Lets remember that in simple terms blockchain is a ledger, a distributed ledger that stores information in a secure and immutable way. It’s like the existing databases but now with no one central authority being in full control. The aspect of distributed ledger means that many people within the network are able to see whatever is happening on the network, propose and implement changes.
since now we know that information on blockchain can be accessed by all within the network, what will it mean for information privacy. Ie critical research and patient data can be seen by anyone with access to the network. The solution could be permissioned blockchains, meaning that the system is decentralized but only within a specific network. Only authorized entities have access and no one party can alter the information without consensus with others. Permissoned blockchains have limits to who can transact within the blockchain and this could prevent anyone with ill intention or not an interested party to have access. Also, developers could make it in such a manner everyone interested can read but not anyone can edit. This concept is already being experimented with companies such as Ripple.
Mediledger is an example of project building permissioned blockchain network for pharmaceuticals in USA. The idea is to bring together players in the pharmaceutical industry in order to set open standards and regulations. Therefore nodes, (those who can verify information) are distributed within the different pharmaceutical companies. This would allow tracking and verification of all drugs in the market and can be traced to a specific company. With interoperability (exchange/compatibility of systems within different companies), there would be more efficiency, reduction of costs, reduce counterfeits. This model could work anywhere even in Kenya whereby pharmaceuticals can use to track drugs and prevent counterfeits from proliferating the industry.
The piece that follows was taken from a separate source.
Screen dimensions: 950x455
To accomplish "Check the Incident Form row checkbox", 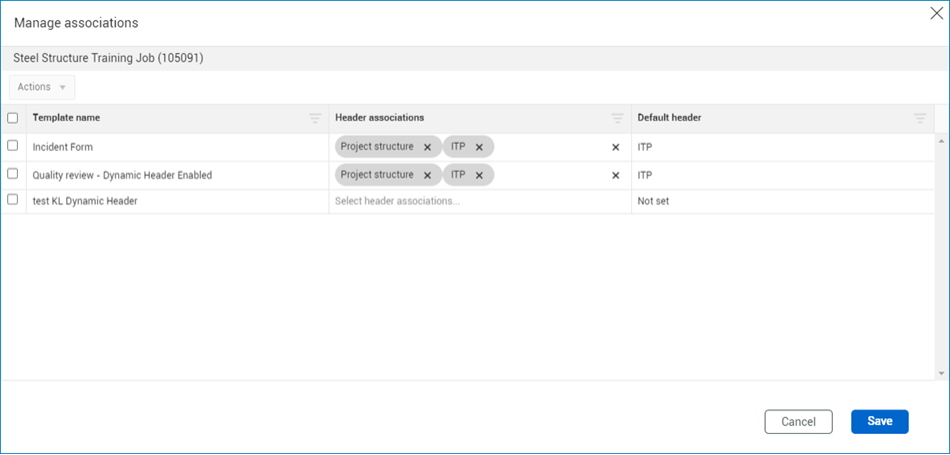I will [x=13, y=146].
With a permissioned blockchain among players in the industry, it is possible to track drugs from the lab to the patient in a secure, decentralized and efficient way.
Another interesting project is ROBOMED that argues patients should pay based on outcomes not the process. Value based healthcare for out of pocket services.Through smart medical contracts, patients are able to choose the type of service they want on a smart contract. Based on what the patients inputs, the Robomed network navigates the system to find the most optimal guideline, I am thinking it also depends on the nearest available medical service provider. All this is encoded on the smart contracts through collaborations with expert doctors. The doctors or specialists receive income only when the outcomes in the smart contract are met not after completing the process.
What is evident is that blockchain may not necessarily revolutionize the core of healthcare itself-like new ways of curing diseases, but the way data is collected, shared and stored. Evidently, the data access, storage and sharing seems to be a big area that takes huge chunks of time and resources to manage. The existing centralized databases suffer mainly from lack of cooperation, between different entities within the system. Creation of permissioned common database of health information by doctors, industry service providers etc could herald a new era of more cooperation, higher security of records and sharing research across institutions which could fast track new discoveries and treatment. I understand that in the current situation, it is almost impossible for medical practitioners to share research and insights across different institutions and this is one of the reasons it takes long to make new discoveries. Sean Parker, former Napster, Facebook, launched Parker Institute for Cancer Immunotherapy that would see more collaborations between practitioners in a bid to tackle cancer through immunotherapy.He identified that one of the main reasons why there was slow progress in cancer research is lack of IP sharing among institutions in the industry. So a framework was developed that saw up to 6 cancer research institutions pool together resources, knowledge and information in such a manner that a breakthrough made by one party is immediately available to all within the network. The hope is that this model would see faster development, research and discoveries instead of working in silos. I think we are bound to see more of this.
The idea is not to present these as solutions but important developments that could propel progress in the field in the coming months and years, it will be interesting to see how these come about with more real world application. What is for sure that there is much needed efficiency in the field and blockchain could help tackle some of that.